La crise financière, une occasion pour Warren Buffett

Le milliardaire américain Warren Buffett
Photo: Agence Reuters Le milliardaire américain Warren Buffett

Washington — Le milliardaire américain Warren Buffett multiplie depuis deux semaines les coups boursiers, fidèle à son principe que les temps difficiles représentent une opportunité pour l'investisseur, pour peu qu'il soit «courageux»... et doté d'un solide carnet de chèques.

La holding de M. Buffett, Berkshire Hathaway, a annoncé hier qu'elle allait investir 3 milliards $US en titres préférentiels émis par General Electric, le conglomérat symbole de l'industrie américaine.

Au cours des deux dernières semaines, parmi les plus éprouvantes de mémoire de boursier, l'investisseur le plus révéré des milieux financiers a sorti 12,7 milliards: 4,7 milliards placés dans l'électricien Constellation Energy, 5 milliards dans la banque d'affaires Goldman Sachs et maintenant 3 milliards dans General Electric.

Des sommes considérables même pour M. Buffett, 78 ans, que ses admirateurs surnomment «l'oracle d'Omaha», en référence à la petite ville du Nebraska (centre des États-Unis) où il est né et continue à vivre.

«C'est une bonne période pour nous pour investir. Pour tout le monde d'ailleurs, tant que vous n'investissez pas avec de l'argent emprunté. Ce serait une erreur terrible», a relevé M. Buffett sur la chaîne d'information financière CNBC, en soulignant que ses investissements récents avaient été tous financés sur la seule trésorerie de son groupe.

Après plusieurs années de relative discrétion, M. Buffett avait recommencé à faire parler de lui le jour de Noël 2007 en mettant sur la table 4,5 milliards pour racheter à la richissime famille Pritzker de Chicago 60% de leur conglomérat industriel Marmon. L'opération était la plus grosse jamais réalisée en numéraire par Berkshire Hathaway dans son histoire.

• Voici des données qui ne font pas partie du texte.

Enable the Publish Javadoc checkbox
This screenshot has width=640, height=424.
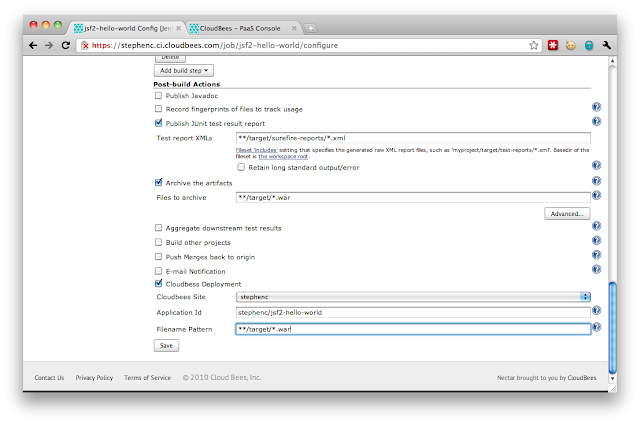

Berkshire Hathaway a aussi depuis pris une petite participation dans le réassureur allemand Munich Re et contribué à financer le rachat des chewing-gums Wrigley par le confiseur Mars pour

23 milliards.

Sortir de l'ordinaire

Mais ce sont les deux derniers investissements en date, ceux dans Goldman Sachs et dans General Electric qui sortent le plus de l'ordinaire.

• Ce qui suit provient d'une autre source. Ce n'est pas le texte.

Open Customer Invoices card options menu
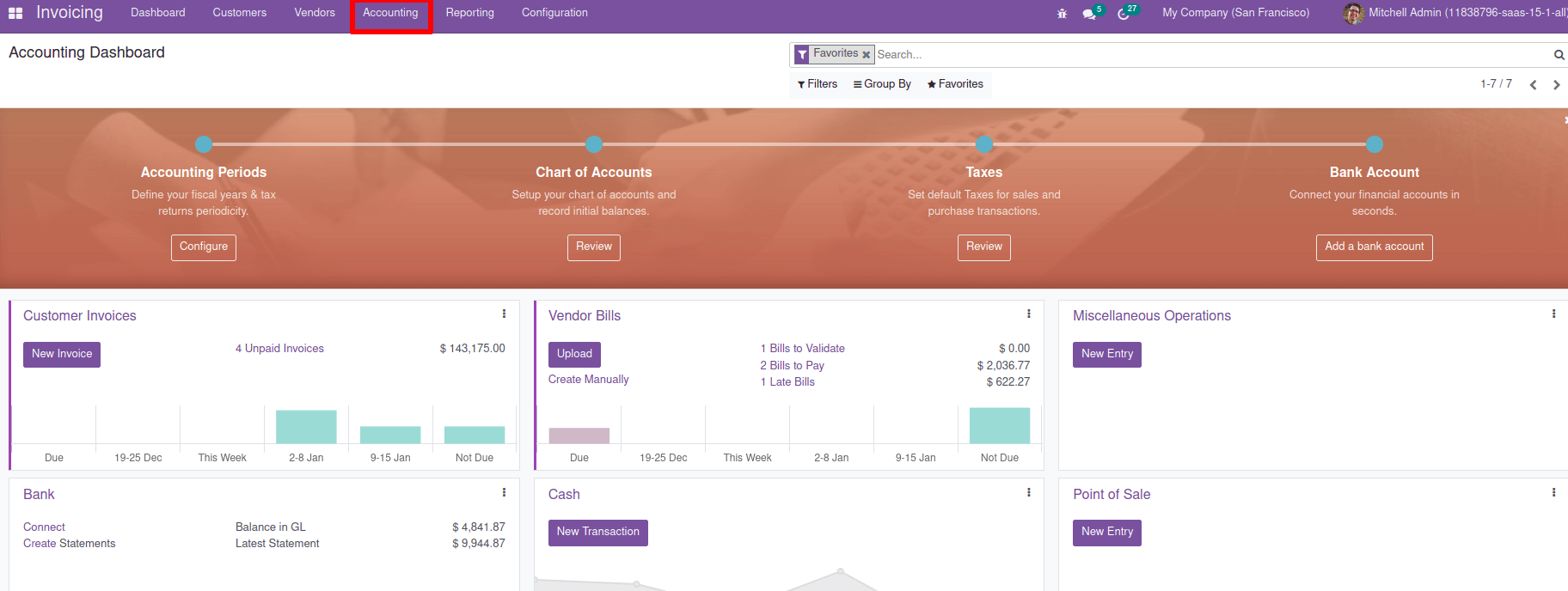 [x=504, y=314]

M. Buffett s'en est certes tenu à son principe de base de n'investir que dans des sociétés dont il comprend bien le fonctionnement. Mais contrairement à son habitude, il a pris dans les deux cas des participations minoritaires.

Les deux opérations, a-t-il lui-même souligné sur CNBC, se ressemblent d'ailleurs beaucoup. Les modalités de l'investissement dans GE «sont pratiquement identiques à celles de l'accord avec Goldman Sachs».

Les deux groupes ont dû payer le prix fort pour s'attirer les bonnes grâces du milliardaire, espérant manifestement que l'aval donné à leur stratégie par le célèbre investisseur soutienne le cours de leur action en Bourse.

Les trois milliards de dollars de titres GE achetés par M. Buffett portent un confortable intérêt de 10% l'an. GE peut les racheter au bout de trois ans, mais à 110% de leur valeur nominale.

En outre, l'investisseur se voit accorder des warrants qui lui permettent d'acheter pour trois milliards de dollars d'actions ordinaires GE à tout moment pendant cinq ans, au prix unitaire de 22,25 $US, un prix potentiellement très avantageux. L'action se négocie actuellement autour de 24,50 $US.

Depuis 1964, la valeur d'actif par action de sa holding cotée Berkshire Hathaway a augmenté de 400,863 %, alors que l'indice Standard & Poor's 500 ne progressait dans le même temps «que» de 6,840 %.